Smaller, simpler and more local doesn’t have to mean hardship, however. Morgan, a filmmaker, has spent significant time in Cuba documenting the ecologically sustainable practices of that society. Her first film, “The Power of Community: How Cuba Survived Peak Oil,” was released in 2004; she is currently at work on a second film, “Earth Island,” about Cuba’s response to climate change.
In Cuba and elsewhere, “people are successfully making changes,” Morgan said. “And they’re doing it with joy.” She added, “It’s not about getting richer and richer. [Lifestyle change is about] asking what’s enough? What’s sufficient?”
She and Murphy observed that even in environmentally conscious Yellow Springs, there’s lots of room for improvement.
“Even in our town … our lifestyle has not changed very much. Big houses are still being built,” Morgan said.
Hard numbers — metrics — can provide a wake-up call, which is why the Plan Curtail website emphasizes figures and graphs. “If we can’t measure it, we can’t manage it,” Murphy said. At the same time, he doesn’t want to overwhelm people with numbers and data; part of the organization’s function is to sort through “reams of information” and extract the clearest and most helpful perspectives and guidelines.
For now, Morgan and Murphy are the organization’s sole employees; both work on a volunteer basis to gather and present relevant research. They are aided by an advisory group made up of mostly local residents, and a close affiliation with the Post Carbon Institute in California. The organization accepts donations.

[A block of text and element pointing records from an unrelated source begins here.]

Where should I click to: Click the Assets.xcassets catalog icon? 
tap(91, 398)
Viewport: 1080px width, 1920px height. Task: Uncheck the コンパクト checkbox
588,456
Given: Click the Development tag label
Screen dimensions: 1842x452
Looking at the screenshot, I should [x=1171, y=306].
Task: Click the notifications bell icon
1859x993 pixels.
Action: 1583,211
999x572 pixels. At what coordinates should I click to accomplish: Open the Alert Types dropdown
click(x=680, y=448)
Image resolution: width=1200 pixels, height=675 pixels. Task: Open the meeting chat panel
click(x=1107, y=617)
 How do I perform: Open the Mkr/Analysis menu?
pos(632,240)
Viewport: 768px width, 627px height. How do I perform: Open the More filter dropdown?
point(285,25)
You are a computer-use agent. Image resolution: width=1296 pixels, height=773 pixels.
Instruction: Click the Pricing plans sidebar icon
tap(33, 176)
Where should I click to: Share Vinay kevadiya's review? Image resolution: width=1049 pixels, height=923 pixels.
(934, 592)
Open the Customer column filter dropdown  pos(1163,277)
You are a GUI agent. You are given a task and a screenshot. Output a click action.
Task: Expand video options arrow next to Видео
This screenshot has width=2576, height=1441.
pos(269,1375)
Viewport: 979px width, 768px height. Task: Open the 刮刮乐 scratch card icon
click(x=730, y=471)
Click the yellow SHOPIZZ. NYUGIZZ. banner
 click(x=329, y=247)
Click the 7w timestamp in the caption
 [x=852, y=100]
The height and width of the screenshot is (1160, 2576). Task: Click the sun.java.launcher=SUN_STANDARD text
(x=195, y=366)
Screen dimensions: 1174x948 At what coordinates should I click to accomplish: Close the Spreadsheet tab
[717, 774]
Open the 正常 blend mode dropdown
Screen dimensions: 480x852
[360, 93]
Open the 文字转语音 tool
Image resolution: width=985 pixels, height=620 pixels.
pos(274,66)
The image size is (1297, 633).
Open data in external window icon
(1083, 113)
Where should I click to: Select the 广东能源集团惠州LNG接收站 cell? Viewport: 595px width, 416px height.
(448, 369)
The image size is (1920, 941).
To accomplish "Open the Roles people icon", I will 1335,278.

Wife and husband readily acknowledge that they can provide the rationale, but not necessarily the impetus, for meaningful lifestyle change. “We have the knowledge to make dramatic reductions,” said Murphy. “But [across the country] the will’s not there yet.”
When the will does arise, individual by individual, Mogan and Murphy believe people will find Plan Curtail to be helpful — and ahead of the curve.
“We hope that when people feel the need to make changes, they’ll find us and say, ‘Thank God,’” Morgan said with a smile.